§ WHAT THIS EXERCISE ASKS
a: In the delivery-driving forum thread, where did MHR's parking lot tantrum take place?
b: Continue the delivery-driving forum thread from its last post onward.

I was gonna deliver tomorrow but scheduling didn't work out so I had to deliver today.

Tomorrow would have been an awesome day. Schlepping 20-pound turkeys along with cases of sodas and water up 3 flights of stairs all day long. I haven't made it to the gym this week so that would have been sweet. :roflmao:



kingcorey321 said:


> Do we all agree walmart is worse then Mc donalds ? .


I'm not sure yet. McD's is where my parking lot tantrum happened today.


----------



## Monkeyman4394 (Jun 27, 2020)

MHR said:


> I was gonna deliver tomorrow but scheduling didn't work out so I had to deliver today.
> 
> Tomorrow would have been an awesome day. Schlepping 20-pound turkeys along with cases of sodas and water up 3 flights of stairs all day long. I haven't made it to the gym this week so that would have been sweet. :roflmao:
> 
> I'm not sure yet. McD's is where my parking lot tantrum happened today.


There was a tantrum?


----------



## MHR (Jul 23, 2017)

Monkeyman4394 said:


> There was a tantrum?


Of sorts :redface:

https://uberpeople.net/threads/could-a-restaurant-get-me-kicked-off-doordash.419999/


----------



## MHR (Jul 23, 2017)

If I was still driving pax right now I would have loved this Walgreens' order. It would have taken me into the territory next door where the University is along with a higher rate card for Uber and Lyft but it would have taken me out of my DD territory.


----------



## Wildgoose (Feb 11, 2019)

Oh.. Lady,
DD makes you keep busy doing Screen Shot and keep making you frustrated. 😂 😂 
Can you opt out grocery delivery from DD?

§ DATA RECORDS
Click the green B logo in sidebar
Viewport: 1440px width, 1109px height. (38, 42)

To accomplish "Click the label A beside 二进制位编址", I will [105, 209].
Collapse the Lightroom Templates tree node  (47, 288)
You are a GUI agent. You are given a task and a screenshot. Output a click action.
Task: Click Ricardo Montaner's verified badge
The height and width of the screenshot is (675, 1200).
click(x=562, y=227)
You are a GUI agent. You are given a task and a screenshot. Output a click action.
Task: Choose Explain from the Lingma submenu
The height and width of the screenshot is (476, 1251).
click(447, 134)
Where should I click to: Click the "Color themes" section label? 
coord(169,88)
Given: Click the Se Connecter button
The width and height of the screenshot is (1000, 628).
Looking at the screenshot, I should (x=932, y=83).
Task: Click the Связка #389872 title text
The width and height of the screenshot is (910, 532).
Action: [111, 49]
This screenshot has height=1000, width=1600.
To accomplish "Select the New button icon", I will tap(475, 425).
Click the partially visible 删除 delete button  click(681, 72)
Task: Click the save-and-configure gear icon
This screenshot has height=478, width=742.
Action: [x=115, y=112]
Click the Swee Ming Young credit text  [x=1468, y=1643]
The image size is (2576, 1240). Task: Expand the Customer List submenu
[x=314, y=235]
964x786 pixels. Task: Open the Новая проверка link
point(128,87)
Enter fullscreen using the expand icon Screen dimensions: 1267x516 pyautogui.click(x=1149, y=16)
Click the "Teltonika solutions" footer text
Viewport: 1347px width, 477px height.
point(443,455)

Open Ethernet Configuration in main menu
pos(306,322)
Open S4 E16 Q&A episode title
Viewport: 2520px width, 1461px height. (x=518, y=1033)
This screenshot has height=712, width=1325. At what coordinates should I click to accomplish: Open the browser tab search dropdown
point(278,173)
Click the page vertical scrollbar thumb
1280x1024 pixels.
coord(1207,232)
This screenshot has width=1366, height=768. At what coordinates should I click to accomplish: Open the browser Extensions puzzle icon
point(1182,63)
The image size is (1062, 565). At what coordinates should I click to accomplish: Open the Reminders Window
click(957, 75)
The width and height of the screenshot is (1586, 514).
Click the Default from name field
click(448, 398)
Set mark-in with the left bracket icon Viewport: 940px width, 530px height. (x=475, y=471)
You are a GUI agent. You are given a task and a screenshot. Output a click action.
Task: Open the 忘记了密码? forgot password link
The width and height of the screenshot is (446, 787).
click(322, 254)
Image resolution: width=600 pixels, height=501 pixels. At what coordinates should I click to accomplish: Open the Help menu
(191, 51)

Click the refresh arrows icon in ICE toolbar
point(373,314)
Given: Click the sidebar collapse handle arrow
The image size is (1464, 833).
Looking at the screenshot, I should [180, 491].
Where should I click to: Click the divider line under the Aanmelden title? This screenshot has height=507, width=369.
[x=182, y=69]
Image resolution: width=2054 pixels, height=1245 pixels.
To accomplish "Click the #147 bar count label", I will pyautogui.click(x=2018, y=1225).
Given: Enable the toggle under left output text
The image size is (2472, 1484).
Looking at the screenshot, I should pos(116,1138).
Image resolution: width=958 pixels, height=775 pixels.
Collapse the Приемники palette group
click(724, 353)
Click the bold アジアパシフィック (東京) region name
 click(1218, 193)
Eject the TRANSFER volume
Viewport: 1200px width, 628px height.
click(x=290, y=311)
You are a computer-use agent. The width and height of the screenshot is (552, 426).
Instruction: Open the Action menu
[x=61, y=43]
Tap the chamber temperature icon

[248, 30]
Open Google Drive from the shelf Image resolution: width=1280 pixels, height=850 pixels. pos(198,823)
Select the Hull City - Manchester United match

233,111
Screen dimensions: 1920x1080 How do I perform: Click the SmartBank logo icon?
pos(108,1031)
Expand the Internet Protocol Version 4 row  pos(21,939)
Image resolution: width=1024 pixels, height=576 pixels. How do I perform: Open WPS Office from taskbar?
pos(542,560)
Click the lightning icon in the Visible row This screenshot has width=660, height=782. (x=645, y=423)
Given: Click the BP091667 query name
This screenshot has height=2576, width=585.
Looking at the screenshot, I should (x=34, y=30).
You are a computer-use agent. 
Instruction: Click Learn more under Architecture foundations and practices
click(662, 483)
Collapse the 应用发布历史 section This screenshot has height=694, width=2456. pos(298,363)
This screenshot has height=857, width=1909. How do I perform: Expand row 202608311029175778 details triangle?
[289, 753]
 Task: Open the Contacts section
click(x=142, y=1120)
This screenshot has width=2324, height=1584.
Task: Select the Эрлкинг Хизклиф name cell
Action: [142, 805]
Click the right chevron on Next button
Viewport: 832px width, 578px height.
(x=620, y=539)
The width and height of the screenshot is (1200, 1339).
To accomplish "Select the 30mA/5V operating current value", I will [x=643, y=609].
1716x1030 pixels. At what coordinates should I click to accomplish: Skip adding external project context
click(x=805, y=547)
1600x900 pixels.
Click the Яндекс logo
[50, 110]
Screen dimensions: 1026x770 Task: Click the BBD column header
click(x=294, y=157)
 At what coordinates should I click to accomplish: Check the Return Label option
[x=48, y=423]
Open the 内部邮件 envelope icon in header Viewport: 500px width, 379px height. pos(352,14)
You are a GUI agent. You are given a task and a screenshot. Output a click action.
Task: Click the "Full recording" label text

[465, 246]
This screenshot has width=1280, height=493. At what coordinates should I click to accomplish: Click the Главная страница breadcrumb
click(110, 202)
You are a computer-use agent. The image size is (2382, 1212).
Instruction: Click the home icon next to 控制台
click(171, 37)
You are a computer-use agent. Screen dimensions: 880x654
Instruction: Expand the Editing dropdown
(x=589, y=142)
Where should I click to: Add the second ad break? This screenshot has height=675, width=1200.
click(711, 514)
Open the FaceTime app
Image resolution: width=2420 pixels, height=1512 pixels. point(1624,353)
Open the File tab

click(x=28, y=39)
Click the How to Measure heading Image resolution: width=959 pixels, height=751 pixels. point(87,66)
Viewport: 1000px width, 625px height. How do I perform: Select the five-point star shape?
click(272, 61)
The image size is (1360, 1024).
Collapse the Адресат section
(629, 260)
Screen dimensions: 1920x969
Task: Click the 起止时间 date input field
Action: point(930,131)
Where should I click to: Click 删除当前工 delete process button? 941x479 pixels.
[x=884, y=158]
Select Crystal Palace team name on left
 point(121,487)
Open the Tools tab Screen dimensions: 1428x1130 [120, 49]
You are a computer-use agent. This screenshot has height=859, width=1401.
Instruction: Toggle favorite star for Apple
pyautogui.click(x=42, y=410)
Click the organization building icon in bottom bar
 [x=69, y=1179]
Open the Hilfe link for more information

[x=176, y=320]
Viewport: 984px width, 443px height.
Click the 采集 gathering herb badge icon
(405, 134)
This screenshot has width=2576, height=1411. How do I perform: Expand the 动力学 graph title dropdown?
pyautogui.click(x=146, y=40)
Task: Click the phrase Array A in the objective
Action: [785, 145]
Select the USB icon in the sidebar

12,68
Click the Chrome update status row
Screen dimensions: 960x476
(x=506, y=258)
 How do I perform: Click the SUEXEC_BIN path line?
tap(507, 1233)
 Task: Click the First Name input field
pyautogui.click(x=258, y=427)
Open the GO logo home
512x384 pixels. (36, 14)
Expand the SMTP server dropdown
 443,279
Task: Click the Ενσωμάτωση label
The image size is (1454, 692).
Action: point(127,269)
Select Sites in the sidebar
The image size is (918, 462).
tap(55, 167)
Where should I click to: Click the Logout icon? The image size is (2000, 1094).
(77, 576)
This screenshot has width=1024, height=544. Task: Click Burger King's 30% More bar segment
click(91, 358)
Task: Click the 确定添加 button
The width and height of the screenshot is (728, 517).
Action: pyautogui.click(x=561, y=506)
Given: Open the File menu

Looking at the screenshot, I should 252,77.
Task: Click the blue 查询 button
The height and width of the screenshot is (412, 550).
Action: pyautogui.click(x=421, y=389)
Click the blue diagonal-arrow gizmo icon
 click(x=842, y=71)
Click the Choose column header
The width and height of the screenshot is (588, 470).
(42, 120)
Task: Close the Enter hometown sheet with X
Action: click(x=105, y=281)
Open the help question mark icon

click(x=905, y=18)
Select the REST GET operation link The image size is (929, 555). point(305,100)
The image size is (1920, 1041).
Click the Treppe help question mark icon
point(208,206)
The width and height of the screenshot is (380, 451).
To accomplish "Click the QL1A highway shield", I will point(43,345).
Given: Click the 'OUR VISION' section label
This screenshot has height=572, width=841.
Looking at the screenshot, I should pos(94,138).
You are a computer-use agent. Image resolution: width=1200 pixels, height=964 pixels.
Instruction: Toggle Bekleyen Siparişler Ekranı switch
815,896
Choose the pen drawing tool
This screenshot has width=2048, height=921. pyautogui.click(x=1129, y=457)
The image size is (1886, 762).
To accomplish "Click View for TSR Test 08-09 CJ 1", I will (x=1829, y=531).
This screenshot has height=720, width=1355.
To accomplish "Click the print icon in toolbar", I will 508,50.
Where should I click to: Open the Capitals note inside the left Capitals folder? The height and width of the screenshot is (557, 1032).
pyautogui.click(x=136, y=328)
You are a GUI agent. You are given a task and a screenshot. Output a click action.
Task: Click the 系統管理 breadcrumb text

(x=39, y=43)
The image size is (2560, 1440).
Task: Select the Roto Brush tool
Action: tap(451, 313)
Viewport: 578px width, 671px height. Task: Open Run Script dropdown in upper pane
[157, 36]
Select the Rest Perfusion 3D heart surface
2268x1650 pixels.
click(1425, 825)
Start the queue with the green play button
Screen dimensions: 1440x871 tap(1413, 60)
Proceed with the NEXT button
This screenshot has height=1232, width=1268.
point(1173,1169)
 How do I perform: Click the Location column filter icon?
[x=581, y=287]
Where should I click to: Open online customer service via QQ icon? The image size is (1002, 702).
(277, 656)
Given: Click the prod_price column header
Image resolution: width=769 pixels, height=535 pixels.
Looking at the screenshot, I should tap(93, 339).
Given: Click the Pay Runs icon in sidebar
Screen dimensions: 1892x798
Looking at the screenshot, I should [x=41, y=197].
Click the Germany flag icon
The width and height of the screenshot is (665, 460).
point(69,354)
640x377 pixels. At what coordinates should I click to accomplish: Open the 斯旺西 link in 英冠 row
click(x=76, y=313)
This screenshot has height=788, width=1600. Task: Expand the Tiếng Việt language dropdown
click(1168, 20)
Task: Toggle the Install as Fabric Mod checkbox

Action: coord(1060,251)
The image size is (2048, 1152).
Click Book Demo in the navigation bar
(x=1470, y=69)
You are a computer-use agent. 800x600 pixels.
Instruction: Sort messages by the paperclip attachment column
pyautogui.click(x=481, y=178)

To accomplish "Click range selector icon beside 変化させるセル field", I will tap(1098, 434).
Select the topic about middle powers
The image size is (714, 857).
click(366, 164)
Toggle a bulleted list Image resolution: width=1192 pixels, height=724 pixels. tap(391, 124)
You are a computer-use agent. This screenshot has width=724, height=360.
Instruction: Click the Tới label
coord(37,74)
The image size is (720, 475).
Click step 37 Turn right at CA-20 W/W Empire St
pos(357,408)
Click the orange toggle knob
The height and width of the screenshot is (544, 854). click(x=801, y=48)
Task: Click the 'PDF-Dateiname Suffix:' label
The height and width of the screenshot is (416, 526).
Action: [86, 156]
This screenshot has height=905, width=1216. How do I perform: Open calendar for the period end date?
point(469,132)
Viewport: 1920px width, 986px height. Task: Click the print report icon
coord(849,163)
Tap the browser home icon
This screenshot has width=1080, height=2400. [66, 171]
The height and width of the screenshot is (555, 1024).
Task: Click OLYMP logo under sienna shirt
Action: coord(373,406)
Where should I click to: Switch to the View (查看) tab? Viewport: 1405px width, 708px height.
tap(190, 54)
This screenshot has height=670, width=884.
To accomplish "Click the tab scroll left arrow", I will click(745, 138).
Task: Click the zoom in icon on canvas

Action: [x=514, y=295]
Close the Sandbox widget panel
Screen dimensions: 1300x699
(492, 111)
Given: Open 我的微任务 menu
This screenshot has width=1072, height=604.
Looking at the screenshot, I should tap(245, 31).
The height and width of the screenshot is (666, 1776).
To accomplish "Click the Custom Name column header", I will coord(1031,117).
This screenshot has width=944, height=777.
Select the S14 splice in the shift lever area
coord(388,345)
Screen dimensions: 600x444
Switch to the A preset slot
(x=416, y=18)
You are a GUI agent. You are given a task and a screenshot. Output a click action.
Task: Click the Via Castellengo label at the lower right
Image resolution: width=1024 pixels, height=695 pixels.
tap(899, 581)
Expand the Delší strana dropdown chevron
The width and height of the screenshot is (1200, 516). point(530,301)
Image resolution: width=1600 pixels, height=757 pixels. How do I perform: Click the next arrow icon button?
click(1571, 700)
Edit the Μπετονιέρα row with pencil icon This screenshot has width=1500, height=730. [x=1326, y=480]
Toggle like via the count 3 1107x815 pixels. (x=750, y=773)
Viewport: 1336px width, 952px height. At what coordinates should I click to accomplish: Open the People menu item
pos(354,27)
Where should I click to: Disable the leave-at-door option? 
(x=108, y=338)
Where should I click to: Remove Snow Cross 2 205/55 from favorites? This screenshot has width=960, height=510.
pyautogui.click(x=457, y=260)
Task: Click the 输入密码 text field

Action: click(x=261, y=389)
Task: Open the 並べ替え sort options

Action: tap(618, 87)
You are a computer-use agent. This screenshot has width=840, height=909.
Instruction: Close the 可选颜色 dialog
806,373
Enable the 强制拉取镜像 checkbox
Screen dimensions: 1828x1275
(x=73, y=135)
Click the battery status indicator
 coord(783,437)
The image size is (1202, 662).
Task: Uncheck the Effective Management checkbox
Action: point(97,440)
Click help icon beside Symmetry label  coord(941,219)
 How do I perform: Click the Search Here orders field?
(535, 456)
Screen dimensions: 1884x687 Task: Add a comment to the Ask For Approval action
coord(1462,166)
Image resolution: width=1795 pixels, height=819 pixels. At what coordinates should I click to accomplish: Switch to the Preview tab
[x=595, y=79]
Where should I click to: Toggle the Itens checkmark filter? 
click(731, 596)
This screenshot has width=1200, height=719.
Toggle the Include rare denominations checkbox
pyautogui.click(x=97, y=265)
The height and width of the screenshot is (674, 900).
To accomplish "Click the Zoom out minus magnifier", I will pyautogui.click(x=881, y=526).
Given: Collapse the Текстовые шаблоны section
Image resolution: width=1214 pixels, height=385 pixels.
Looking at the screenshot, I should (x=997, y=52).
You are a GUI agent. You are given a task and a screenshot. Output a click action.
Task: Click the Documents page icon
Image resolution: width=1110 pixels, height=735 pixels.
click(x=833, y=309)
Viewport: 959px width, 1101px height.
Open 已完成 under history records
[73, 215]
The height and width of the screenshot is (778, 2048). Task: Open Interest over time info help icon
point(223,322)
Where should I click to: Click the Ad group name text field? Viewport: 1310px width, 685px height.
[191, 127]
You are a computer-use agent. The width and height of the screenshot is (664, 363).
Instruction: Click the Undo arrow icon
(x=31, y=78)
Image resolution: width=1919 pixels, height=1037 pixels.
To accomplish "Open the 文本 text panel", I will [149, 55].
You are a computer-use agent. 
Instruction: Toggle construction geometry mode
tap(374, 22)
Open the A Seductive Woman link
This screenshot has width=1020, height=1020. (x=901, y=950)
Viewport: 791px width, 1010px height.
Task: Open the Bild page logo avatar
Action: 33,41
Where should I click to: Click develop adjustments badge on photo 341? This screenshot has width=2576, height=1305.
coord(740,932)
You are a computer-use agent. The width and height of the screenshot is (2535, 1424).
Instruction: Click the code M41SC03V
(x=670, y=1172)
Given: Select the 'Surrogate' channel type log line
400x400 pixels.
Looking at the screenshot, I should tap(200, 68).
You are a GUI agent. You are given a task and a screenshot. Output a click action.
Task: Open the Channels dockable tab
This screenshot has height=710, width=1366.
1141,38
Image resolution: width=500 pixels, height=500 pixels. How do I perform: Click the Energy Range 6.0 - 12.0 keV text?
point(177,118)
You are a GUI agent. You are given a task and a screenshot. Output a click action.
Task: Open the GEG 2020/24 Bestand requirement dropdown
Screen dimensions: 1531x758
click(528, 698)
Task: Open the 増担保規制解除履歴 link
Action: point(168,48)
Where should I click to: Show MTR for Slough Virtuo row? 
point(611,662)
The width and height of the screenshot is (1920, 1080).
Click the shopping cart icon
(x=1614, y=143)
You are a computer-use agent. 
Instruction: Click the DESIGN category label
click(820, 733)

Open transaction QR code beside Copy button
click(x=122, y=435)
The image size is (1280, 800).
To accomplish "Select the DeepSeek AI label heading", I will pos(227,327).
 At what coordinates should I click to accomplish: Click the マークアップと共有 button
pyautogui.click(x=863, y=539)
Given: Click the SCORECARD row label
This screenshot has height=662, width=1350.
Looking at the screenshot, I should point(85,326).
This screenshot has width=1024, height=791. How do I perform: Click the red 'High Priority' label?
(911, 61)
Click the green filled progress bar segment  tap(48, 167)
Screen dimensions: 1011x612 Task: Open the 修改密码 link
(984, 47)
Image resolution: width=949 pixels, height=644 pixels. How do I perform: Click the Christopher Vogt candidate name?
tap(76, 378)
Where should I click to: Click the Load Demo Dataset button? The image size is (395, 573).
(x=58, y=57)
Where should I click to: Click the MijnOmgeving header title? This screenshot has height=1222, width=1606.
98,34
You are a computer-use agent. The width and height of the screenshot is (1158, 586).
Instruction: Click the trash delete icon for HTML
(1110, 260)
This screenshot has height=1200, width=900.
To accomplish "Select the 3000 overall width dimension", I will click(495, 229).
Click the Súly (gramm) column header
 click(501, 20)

§ RESULTS FOR THE EXERCISE
a: At McDonald's.

b:
----------



## MHR (Jul 23, 2017)

Wildgoose said:


> Can you opt out grocery delivery from DD?


I wish. :frown:


----------



## MHR (Jul 23, 2017)

WooHoo! It's Monday which means it's time for our newest installment of "For Your Amusement", brought to you by moi, the lovely and talented MHR.

After last weeks episode, I realized y'all were probably growing tired of the same ole screenshots of the 111 item orders DD keeps tossing my way. Well we have good news my fellow Deliverites for today I bring you a new episode titled "What fresh Hell is this?"










Now, my limited experience with the few in store pickups I've done is not good. It might not always be this way but this is my experience...

A) you have to find parking and go *inside *Walmart, otherwise known as the 7th level of Hell.
B) you have to scan the items you are given
C) upon arrival at the dropoff you have to call the recipient
D)at this point it's gets confusing because most people don't even know that their item is being delivered, they think it's coming via UPS, FedEx or the USPS
E) you scan the item AGAIN
F) you take a picture 
G) you hit submit and hope you don't end up in some neverending loop of retaking your photo to complete the delivery and
H) most important of all is NO ONE EVER TIPS ON THESE ORDERS.

Today sucked. 
That is all.


----------



## Wildgoose (Feb 11, 2019)

MHR said:


> WooHoo! It's Monday which means it's time for our newest installment of "For Your Amusement", brought to you by moi, the lovely and talented MHR.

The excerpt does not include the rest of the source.